Only the lines from the one containing "This screenshot has width=988, height=910." to the end of the material belong in your answer. Please copy them word for word.

## PROVIDED RECORDS
==============================

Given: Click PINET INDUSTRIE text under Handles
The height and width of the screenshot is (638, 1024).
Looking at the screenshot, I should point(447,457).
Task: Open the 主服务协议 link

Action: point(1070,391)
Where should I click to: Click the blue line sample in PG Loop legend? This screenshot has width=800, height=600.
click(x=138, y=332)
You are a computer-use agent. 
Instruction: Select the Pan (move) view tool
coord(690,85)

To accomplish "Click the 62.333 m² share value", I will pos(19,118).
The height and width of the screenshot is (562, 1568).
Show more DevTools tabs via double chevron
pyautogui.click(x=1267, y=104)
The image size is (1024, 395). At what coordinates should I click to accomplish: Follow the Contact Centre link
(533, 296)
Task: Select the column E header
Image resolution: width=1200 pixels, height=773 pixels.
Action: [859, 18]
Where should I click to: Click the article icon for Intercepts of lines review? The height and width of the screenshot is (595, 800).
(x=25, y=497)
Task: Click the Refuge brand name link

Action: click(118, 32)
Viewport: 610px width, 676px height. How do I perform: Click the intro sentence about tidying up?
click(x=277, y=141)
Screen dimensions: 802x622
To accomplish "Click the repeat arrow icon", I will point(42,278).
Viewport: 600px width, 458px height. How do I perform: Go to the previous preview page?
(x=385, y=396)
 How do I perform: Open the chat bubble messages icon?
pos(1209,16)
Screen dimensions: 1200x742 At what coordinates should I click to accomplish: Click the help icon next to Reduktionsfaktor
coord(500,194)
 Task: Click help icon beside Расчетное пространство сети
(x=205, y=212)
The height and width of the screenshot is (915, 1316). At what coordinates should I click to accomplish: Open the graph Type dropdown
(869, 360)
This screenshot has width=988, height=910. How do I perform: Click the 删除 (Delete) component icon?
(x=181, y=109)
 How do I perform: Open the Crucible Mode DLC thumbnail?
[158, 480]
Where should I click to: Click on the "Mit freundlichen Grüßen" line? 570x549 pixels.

==============================

## OUTPUT
This screenshot has width=988, height=910. How do I perform: Click the 删除 (Delete) component icon?
(x=181, y=109)
 How do I perform: Open the Crucible Mode DLC thumbnail?
[158, 480]
Where should I click to: Click on the "Mit freundlichen Grüßen" line? 570x549 pixels.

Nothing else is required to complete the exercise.